The PCI DSS Tokenization Guidelines Information Supplement – which I will refer to as “the supplement” for the remainder of this series – is intended to address how tokenization may impact Payment Card Industry (PCI) Data Security Standard (DSS) scope. The supplement is divided into three sections: a discussion of the essential elements of a tokenization system, PCI DSS scoping considerations, and new risk factors to consider when using tokens as a surrogate for credit card numbers. It’s aimed at merchants who process credit card payment data and fall under PCI security requirements. At this stage, if you have not downloaded a copy, I recommend you do so now. It will provide a handy reference for the rest of this post.

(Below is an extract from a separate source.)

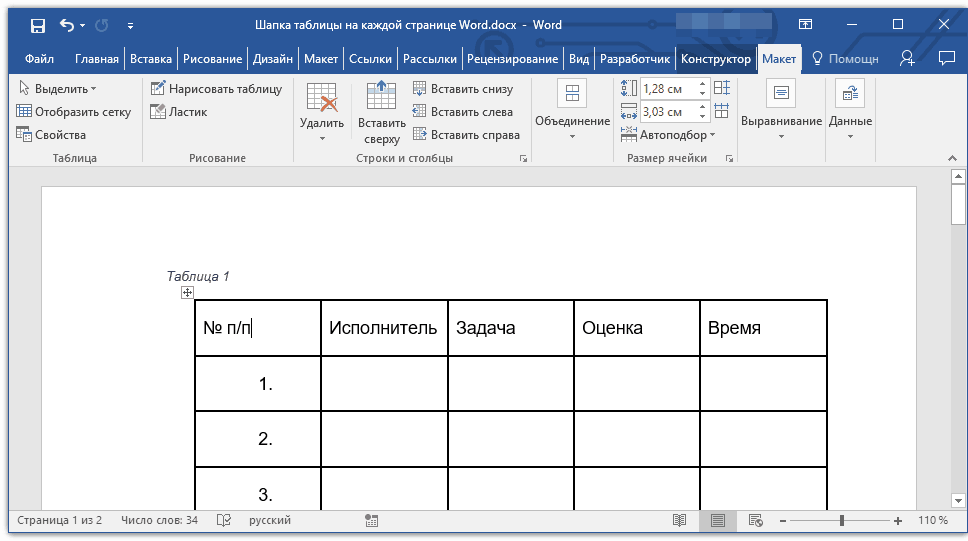
Task: Toggle View Gridlines (Отобразить сетку)
Action: pos(74,112)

The bulk of that document covers tokenization systems as a whole: technology, workflow, security, and operations management. The tokenization overview does a good job of introducing what tokenization is, what tokens look like, and the security impact of different token types. The diagrams do an excellent job of illustrating of how token substitution fits within normal payment processing flow, providing a clear picture of how an on-site tokenization system – or a tokenization service – works. The supplement stresses the need for authorization and network segmentation – the two critical security tools needed to secure a token server and reduce compliance scope.

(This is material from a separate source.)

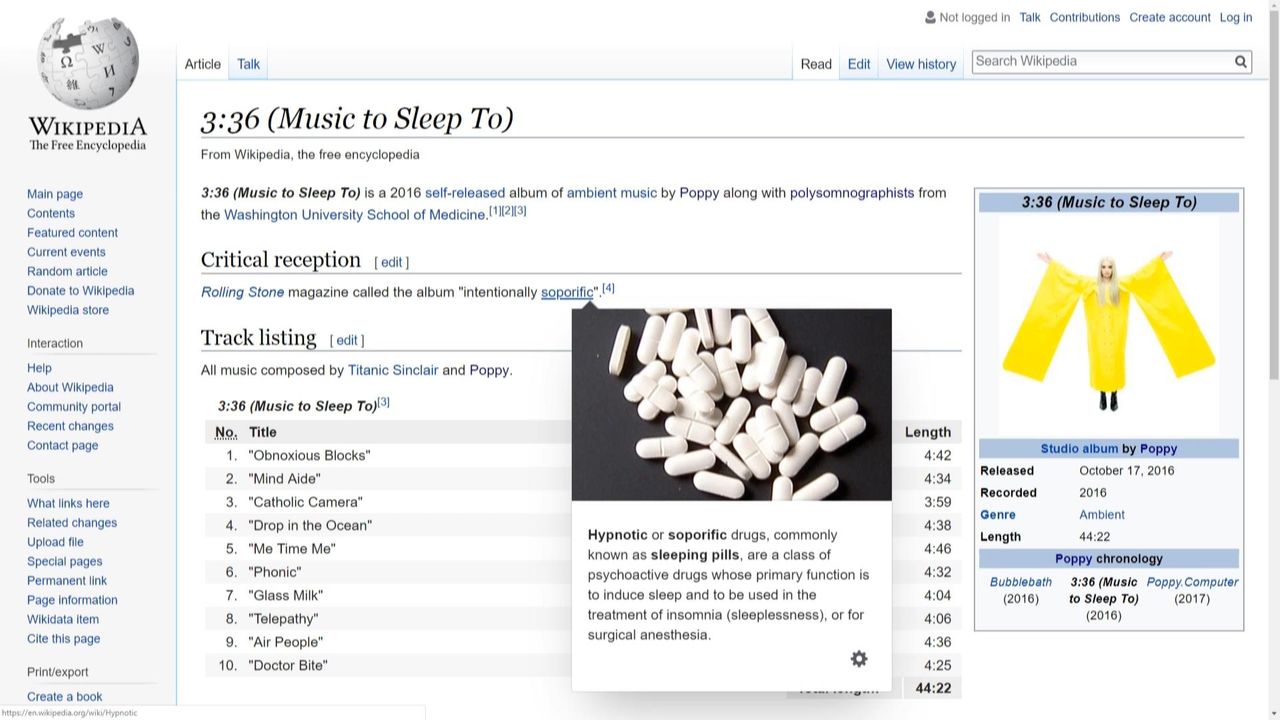This screenshot has width=1280, height=720.
Task: Click the soporific link
Action: (x=567, y=292)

The last section of the supplement helps readers understand the risks inherent to using tokens – which are new and distinct from the issues of traditional security controls. Using tokens directly for financial exchange, instead of as simple references to the real financial data in a private token database, carries its own risk – a hacker could use the tokens to conduct transactions, without needing to crack the token database. Should they penetrate the IT systems, even if there is no credit card, if it can be used as a financial instrument, hackers will misuse it. If the token can initiate a transaction, force a repayment, or be used as money, there is risk. This section covers a couple critical risk factors merchants need to consider; although this has little to do with the token service – it is simply an effect of how tokens are used.

Those were the highlights of the supplement – now the lowlights. The section on PCI Scoping Considerations is convoluted and ultimately unsatisfying. I wanted bacon but only got half a piece of Sizzlean. Seriously, it was one of those “Where’s the beef?” moments. Okay, I am mixing my meats – if not my metaphors – but I must say that initially I thought the supplement was going to be an excellent document. They did a fantastic job answering the presales questions of tokenization buyers in section 1.3: simplification of merchant validation, verification of deployment, and unique risks to token solutions. But after my second review, I realized the document does offer “scoping considerations”, but does not provide advice, nor a definitive standard for auditing or scope reduction. That’s when I started making phone calls to others who have read the supplement – and they were as perplexed as I was. Who will evaluate the system and what are the testing procedures? How does a merchant evaluate a solution? What if I don’t have an in-house tokenization server – can I still reduce scope? Where is the self-assessment questionnaire?

The supplement does not improve user understanding of the critical questions posed in the introduction. As I waded through page after page, I was numbed by the words. It slowly lulled me to sleep with stuff that sounded like information – but wasn’t. Here’s an example:

The security and robustness of a particular tokenization system is reliant on many factors including the configuration of the different components, the overall implementation, and the availability and functionality of the security features for each solution.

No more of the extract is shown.